Je ne sais pas si on peut parler de mea-culpa. Mais il est vrai que d’un point de vue politique le gouvernement ne fait pas exception : les mauvaises nouvelles arrivent toujours trop tôt ! Cela fait des mois que le gouvernement repousse sans arrêt le moment où il devra dire la vérité en matière de conjoncture. Concrètement avec les prévisions de croissance données,  c’est impossible d’envisager un  discours d’inversion de la courbe du chômage. Le principe n’est plus tenable.  Au début Hollande jouait aux optimistes, mais quand vous êtes en décalage total avec la réalité, cela devient dangereux.

Avec ou sans cette politique, peut-on inverser la courbe du chômage à la fin 2013 ?
C’est strictement impossible dans l’année qui vient. Avec cette révision de la croissance, Hollande n’aurait jamais pu inverser la courbe. Pour la simple et bonne raison qu’il y a une question majeure qui se pose : pourquoi les entreprises n’embauchent-elles pas ? Ce n’est pas en défilant ou en faisant de grandes déclarations que l’on règle le problème.  La courbe du chômage, elle trouve sa réponse dans les entreprises. On le sait depuis de nombreuses années que les entreprises françaises n’embauchent pas. Mais là, nous sommes dans des proportions extrêmement inquiétantes. Avec la conjoncture européenne qui risque de ne pas arranger les choses, on va avoir des taux de chômage compliqués à gérer socialement.

Existe-il une recette miracle ?
Il y a une recette claire et simple. C’est la refonte complète de notre droit du travail et de notre modèle social. Le problème c’est que les emplois doivent supporter la charge de ceux qui n’en ont pas.
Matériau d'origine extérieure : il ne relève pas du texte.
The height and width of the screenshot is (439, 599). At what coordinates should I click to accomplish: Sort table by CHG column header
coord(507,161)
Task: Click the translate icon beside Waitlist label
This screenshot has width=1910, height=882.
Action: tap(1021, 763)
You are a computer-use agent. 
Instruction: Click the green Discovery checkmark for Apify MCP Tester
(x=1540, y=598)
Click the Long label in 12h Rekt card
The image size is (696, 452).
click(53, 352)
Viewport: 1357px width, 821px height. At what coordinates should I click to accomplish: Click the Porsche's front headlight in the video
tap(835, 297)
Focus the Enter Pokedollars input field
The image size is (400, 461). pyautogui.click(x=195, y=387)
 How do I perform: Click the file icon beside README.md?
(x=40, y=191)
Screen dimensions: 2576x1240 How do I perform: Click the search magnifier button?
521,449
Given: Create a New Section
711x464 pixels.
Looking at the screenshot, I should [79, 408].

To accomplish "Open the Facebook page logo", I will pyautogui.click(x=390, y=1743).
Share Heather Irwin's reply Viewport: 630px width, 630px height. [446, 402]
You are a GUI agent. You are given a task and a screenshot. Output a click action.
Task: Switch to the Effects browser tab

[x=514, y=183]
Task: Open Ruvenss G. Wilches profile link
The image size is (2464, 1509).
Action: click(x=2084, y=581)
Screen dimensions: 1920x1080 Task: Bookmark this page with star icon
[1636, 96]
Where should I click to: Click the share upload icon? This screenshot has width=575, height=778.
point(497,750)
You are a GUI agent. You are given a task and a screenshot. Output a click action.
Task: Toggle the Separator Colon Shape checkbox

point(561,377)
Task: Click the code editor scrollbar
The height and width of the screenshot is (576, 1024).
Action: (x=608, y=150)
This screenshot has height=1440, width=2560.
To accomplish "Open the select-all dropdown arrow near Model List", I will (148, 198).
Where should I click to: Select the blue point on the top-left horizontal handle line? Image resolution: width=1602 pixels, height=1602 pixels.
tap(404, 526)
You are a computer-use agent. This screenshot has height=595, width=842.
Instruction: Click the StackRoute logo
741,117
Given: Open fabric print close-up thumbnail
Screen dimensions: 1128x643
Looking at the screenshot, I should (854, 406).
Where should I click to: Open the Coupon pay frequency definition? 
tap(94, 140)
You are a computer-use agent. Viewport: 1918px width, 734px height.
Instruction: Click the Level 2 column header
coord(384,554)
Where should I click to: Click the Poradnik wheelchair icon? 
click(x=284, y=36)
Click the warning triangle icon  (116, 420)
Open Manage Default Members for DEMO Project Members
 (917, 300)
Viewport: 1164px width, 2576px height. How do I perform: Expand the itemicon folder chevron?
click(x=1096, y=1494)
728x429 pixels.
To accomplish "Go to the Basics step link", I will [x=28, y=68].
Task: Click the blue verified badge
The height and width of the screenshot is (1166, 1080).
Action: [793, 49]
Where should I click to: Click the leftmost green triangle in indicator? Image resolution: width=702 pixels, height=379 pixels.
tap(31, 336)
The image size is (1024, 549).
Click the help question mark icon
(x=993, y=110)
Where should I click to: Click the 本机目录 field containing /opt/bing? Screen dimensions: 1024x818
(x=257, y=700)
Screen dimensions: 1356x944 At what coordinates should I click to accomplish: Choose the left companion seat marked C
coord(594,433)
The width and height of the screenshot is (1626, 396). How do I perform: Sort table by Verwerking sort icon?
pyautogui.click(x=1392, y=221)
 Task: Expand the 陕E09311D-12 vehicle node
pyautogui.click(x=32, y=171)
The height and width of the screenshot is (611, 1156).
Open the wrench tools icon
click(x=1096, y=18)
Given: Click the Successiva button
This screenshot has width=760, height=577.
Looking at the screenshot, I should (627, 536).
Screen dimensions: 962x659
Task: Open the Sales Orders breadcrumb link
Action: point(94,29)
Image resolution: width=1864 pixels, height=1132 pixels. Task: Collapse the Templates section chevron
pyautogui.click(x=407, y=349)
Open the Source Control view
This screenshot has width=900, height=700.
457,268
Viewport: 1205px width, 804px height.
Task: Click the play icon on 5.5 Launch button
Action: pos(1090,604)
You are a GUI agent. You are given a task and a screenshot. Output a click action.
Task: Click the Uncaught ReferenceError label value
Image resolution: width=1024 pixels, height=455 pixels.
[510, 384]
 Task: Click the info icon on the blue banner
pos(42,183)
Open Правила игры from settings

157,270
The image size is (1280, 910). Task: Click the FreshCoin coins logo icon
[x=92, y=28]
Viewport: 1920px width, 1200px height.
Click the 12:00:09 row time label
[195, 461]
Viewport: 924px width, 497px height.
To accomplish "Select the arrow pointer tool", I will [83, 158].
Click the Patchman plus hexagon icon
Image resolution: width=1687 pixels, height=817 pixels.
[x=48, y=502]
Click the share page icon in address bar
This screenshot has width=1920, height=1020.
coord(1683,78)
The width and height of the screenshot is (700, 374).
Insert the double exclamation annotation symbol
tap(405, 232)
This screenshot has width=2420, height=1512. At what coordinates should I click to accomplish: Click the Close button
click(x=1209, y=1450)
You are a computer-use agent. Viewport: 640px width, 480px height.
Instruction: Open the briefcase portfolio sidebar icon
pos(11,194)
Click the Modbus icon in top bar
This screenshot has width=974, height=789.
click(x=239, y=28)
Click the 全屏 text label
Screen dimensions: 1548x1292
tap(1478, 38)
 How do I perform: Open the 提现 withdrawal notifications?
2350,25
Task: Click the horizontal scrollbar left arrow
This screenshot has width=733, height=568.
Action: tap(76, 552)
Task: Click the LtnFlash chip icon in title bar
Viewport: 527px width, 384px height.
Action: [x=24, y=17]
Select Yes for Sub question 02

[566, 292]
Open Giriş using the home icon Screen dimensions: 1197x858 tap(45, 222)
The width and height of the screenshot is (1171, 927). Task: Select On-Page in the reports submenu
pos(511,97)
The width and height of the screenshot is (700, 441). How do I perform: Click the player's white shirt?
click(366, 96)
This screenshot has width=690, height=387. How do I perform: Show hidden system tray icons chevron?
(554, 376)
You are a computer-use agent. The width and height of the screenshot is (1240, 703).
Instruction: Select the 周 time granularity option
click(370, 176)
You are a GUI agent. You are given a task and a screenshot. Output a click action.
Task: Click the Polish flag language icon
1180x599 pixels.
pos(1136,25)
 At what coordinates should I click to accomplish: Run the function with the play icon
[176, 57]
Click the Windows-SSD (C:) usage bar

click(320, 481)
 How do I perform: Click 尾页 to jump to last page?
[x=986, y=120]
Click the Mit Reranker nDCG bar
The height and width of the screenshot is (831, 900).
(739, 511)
Je crois qu’une entreprise doit d’abord créer de nouveaux postes et pas financer le fait que des emplois n’existent pas ! Il faut réinventer un modèle social qui n’a pas pour objectif de défendre les anciens emplois.  Mais la question qui se pose, c’est évidemment celle du financement. Une fois que l’on a dit que l’entreprise ne doit pas payer… Qui paye ? D’où le fait d’être dans une remise à plat total du système. Tant que dans notre pays on ne sera que dans une logique de réduire la courbe à horizon 6 ou 12 mois, on arrivera à rien.